Aboriginal women more likely to experience violence: StatsCan
Published Tuesday, June 6, 2017 10:03AM EDT Last Updated Tuesday, June 6, 2017 11:52AM EDT
In this file photo, Bella Bresse wipes away a tear as she speaks about her murdered daughter, Evangeline Billy, at the National Inquiry into Missing and Murdered Indigenous Women and Girls taking place in Whitehorse, YT., May 31, 2017. (Jonathan Hayward/The Canadian Press)
While the number of non-Aboriginal female victims of homicide has declined, the number of Aboriginal female murder victims has increased in recent years.
That’s according to a new report from Statistics Canada released Tuesday that says Aboriginal women in Canada are 2.7 times more likely to face violence than non-Aboriginal women.
In fact, the growing proportion of female Aboriginal murder victims has gone from nine per cent of all female homicide victims in 1980 to 24 per cent in 2015.
The findings are part of a broader overview examining women and the criminal justice system in Canada, including female victims as well as female perpetrators.
Women account for more than half of all victims of violent crime in Canada, while they make up only about one-quarter of all offenders, according to the report.
The agency says that violence against women impacts everyone and acts as a barrier to gender equality.
“Women experience different types of violence than men, making gender-based analysis important for the development of crime prevention measures,” the report states.
They based their results on self-reported victimization data and police-reported crime data gathered since the early 2000s.
“Not all incidents of violence come to the attention of police,” the report read.
Statistics Canada found that, while self-reported cases of physical assault against women have declined since 2004, the rates of self-reported instances of sexual assault have remained unchanged over the same period.
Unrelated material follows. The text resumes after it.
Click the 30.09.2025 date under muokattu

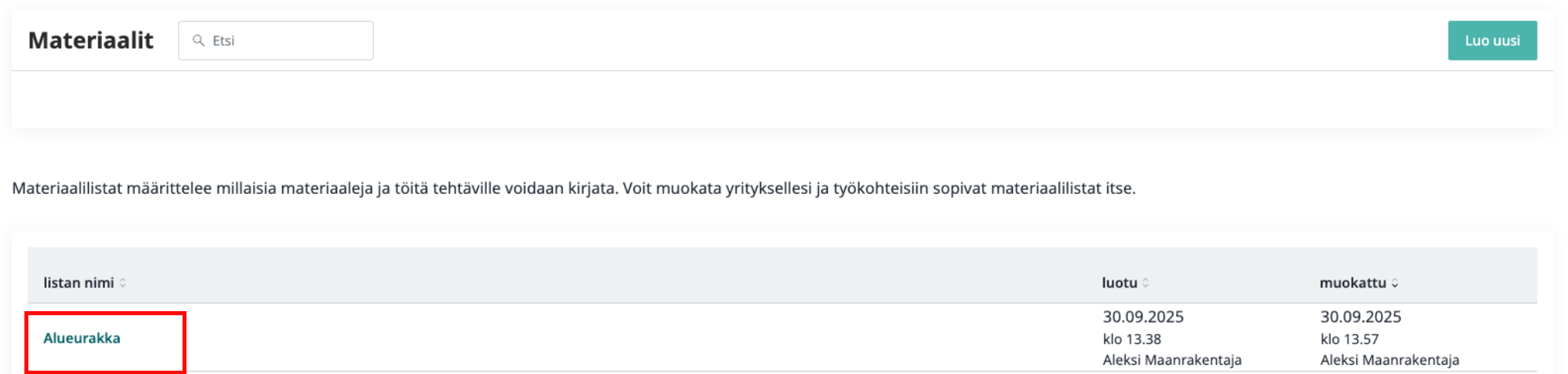(1360, 317)
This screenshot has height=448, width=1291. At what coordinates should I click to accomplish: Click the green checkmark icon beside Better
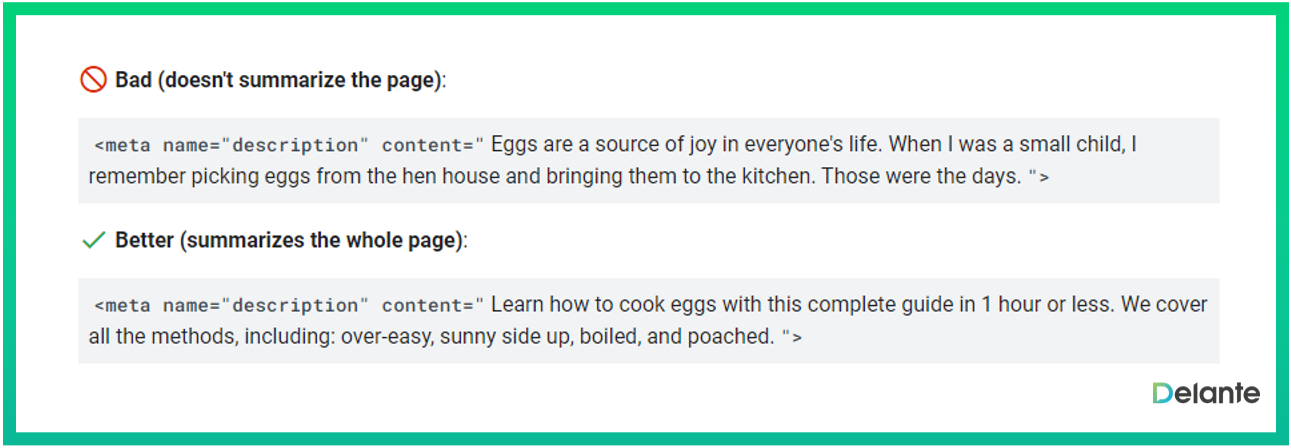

They cite the General Social Survey in 2014, that found that women reported being the victims of 1.2 million incidents of physical assault, sexual assault or robbery in the year before.
As violent crime rates committed by men have decreased by 17 per cent since 1998, the study found that charges against women rose by 27 per cent from 1998 to 2001 and have stayed nearly the same in the time since.
However, women only accounted for fewer than one in five people under community correctional supervision and one in 10 admitted into provincial or federal custody in 2014 and 2015.
Aboriginal women are more likely to be the victims of violence as well as the perpetrators of crimes, Statistics Canada said. The agency reported that Aboriginal women accused of homicide accounted for 4.33 per 100,000 people compared to non-Aboriginal women’s 0.14 per 100,000 people in 2015.
They also noted that Aboriginal women only represent less than five per cent of Canada’s total female population while they made up more than one-third of female admissions to federal and provincial custody in 2014 and 2015.
Despite those figures, instances of Aboriginal women accused of homicide were still significantly less than Aboriginal men, which amounted to 16.9 per 100,000 people – a rate 3.7 times higher than Aboriginal women.